Selected excerpt

"""

When sparse images are being used, applications normally use
non-opaque binds and leave opaque binds just for the miptail part.
Since miptails are always at the end of the array layers, processing
the opaque binds after processing the non-opaque binds increases the
chance that anv_sparse_submission_add() will join the miptail bind
operation with the last non-opaque opreration, especially if the user
is trying to bind the last few non-miptail levels and the miptail in
the same vkQueueBindSparse opration.
In the real world this case does happen, so we're able to save a bind
operation every once in a while in Steam games.
Reviewed-by: Lionel Landwerlin <lionel.g.landwerlin@intel.com>
Signed-off-by: Paulo Zanoni <paulo.r.zanoni@intel.com>
Part-of: <https://gitlab.freedesktop.org/mesa/mesa/-/merge_requests/25512>
Move waiting/signaling to the backends so we can fix each backend
separately.
As I write this patch the vm_bind backend is back to using synchronous
vm_binds so we can't pass syncobjs to the synchronous vm_bind ioctl
anymore. We'll need more discussions and possibly some rework before
we go back to asynchronous vm_binds. This commit should allow us to
fix the TR-TT backend in the next commit and leave vm_bind for later.
Reviewed-by: Lionel Landwerlin <lionel.g.landwerlin@intel.com>
Signed-off-by: Paulo Zanoni <paulo.r.zanoni@intel.com>
Part-of: <https://gitlab.freedesktop.org/mesa/mesa/-/merge_requests/25512>
Don't pass it as a parameter when it's also part of a struct. Have to
touch 9 files just for that...
Reviewed-by: Lionel Landwerlin <lionel.g.landwerlin@intel.com>
Signed-off-by: Paulo Zanoni <paulo.r.zanoni@intel.com>
Part-of: <https://gitlab.freedesktop.org/mesa/mesa/-/merge_requests/25512>
If we're going to move syncobj waiting/signaling down to the backend
we're going to need a queue to signal as lost in case those operations
fail.
In some places of the stack we don't have a queue available, such as
when we're creating or destroying resources. For those, for vm_bind
cases we don't use the queue for anything so passing it as NULL is
fine. For TR-TT we are already using device->trtt.queue.
For TR-TT specifically this also means we're going to start using the
actual queues from the call stack instead of trtt->queue, but that
shouldn't make any difference since we only ever have one queue.
Still, this is more technigally correct.
Reviewed-by: Lionel Landwerlin <lionel.g.landwerlin@intel.com>
Signed-off-by: Paulo Zanoni <paulo.r.zanoni@intel.com>
Part-of: <https://gitlab.freedesktop.org/mesa/mesa/-/merge_requests/25512>
Our ultimate goal is to have the backend functions deal with the wait
and signal syncobjs instead of waiting for them on the CPU inside
anv_queue_submit_sparse_bind_locked(). For that, we'll need waits and
signals parameters to be passed all the way to the backend functions
that actually make the submission, and this is what this patch does,
through struct anv_sparse_submission.

"""

(Rows on where targets appear)

"""

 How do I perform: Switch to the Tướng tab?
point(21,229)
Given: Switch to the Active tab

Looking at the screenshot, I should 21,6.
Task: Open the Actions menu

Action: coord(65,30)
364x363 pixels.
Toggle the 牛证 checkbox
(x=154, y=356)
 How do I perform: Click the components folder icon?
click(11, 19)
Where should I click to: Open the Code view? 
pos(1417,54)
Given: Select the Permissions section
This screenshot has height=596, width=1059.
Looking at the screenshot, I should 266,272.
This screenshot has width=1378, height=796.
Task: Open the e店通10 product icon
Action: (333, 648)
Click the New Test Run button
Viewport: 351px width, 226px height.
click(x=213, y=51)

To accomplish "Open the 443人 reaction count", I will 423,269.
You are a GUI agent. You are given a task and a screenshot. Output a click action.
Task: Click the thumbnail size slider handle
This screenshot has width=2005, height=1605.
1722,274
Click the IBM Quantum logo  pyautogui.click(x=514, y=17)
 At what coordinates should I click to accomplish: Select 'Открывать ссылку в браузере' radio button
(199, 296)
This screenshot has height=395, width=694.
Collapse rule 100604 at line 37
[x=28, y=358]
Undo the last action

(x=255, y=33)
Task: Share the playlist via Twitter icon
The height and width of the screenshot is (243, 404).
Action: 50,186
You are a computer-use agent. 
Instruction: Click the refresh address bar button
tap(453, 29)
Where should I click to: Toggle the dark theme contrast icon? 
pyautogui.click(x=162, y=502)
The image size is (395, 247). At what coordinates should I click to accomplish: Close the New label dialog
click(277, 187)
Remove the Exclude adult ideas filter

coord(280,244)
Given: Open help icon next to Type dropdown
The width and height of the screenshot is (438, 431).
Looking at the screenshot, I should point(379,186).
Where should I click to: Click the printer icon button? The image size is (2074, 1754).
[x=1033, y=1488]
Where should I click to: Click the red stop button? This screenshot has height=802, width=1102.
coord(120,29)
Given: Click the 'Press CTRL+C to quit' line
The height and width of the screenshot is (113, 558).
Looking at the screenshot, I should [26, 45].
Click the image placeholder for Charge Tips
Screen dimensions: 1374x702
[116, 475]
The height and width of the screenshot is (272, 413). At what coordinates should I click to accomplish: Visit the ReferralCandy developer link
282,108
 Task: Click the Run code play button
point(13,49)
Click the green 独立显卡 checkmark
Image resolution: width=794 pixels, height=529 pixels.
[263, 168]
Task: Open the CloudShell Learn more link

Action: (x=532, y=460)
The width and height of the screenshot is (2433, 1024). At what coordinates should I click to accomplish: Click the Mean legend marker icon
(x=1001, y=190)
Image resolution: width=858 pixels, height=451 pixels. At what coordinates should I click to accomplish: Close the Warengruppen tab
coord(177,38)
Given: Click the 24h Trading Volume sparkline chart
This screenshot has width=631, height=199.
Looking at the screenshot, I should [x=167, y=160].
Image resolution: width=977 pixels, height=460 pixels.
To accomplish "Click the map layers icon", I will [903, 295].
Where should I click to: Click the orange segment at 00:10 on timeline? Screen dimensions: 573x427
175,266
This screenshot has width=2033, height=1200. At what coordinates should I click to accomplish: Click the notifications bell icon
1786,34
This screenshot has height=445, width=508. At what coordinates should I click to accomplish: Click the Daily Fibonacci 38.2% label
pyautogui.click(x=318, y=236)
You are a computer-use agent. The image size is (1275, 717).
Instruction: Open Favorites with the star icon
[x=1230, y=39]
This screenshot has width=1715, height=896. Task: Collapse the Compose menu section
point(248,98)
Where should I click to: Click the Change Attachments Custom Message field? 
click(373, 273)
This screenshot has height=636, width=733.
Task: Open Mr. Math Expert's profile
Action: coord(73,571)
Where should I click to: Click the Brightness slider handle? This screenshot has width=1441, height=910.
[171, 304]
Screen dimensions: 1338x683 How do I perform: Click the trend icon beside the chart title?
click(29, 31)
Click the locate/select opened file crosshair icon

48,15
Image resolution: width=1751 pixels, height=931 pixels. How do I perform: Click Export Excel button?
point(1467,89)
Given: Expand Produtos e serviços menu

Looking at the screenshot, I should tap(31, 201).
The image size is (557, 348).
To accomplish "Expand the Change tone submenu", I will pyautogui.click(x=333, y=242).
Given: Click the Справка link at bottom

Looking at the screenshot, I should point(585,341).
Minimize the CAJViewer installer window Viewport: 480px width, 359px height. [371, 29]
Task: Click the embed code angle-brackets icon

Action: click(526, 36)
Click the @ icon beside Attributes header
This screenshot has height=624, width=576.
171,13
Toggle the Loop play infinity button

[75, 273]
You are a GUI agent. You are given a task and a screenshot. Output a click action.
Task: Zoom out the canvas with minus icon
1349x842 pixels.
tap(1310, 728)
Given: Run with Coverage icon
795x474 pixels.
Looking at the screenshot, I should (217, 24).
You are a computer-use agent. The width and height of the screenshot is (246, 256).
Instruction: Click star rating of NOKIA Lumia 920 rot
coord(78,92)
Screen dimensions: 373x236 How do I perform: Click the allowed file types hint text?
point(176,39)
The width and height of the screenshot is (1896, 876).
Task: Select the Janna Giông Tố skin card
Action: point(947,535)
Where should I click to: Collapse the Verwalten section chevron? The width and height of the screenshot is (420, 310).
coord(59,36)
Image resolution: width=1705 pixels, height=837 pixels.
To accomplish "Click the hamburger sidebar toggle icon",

"""

Tasks to carry out
a) Write out the part of the sparse-binding commit messages starting at "In some places" and ending at "more technigally correct.".
b) In the listing, take the lines starting at the one containing "This screenshot has width=2033, height=1200." and ending at the one containing "point(248,98)", and replace "icon" with "symbol". Return only those lines, with everything else left as it is.

The solutions
a)
In some places of the stack we don't have a queue available, such as
when we're creating or destroying resources. For those, for vm_bind
cases we don't use the queue for anything so passing it as NULL is
fine. For TR-TT we are already using device->trtt.queue.
For TR-TT specifically this also means we're going to start using the
actual queues from the call stack instead of trtt->queue, but that
shouldn't make any difference since we only ever have one queue.
Still, this is more technigally correct.

b)
This screenshot has width=2033, height=1200. At what coordinates should I click to accomplish: Click the notifications bell symbol
1786,34
This screenshot has height=445, width=508. At what coordinates should I click to accomplish: Click the Daily Fibonacci 38.2% label
pyautogui.click(x=318, y=236)
You are a computer-use agent. The image size is (1275, 717).
Instruction: Open Favorites with the star symbol
[x=1230, y=39]
This screenshot has width=1715, height=896. Task: Collapse the Compose menu section
point(248,98)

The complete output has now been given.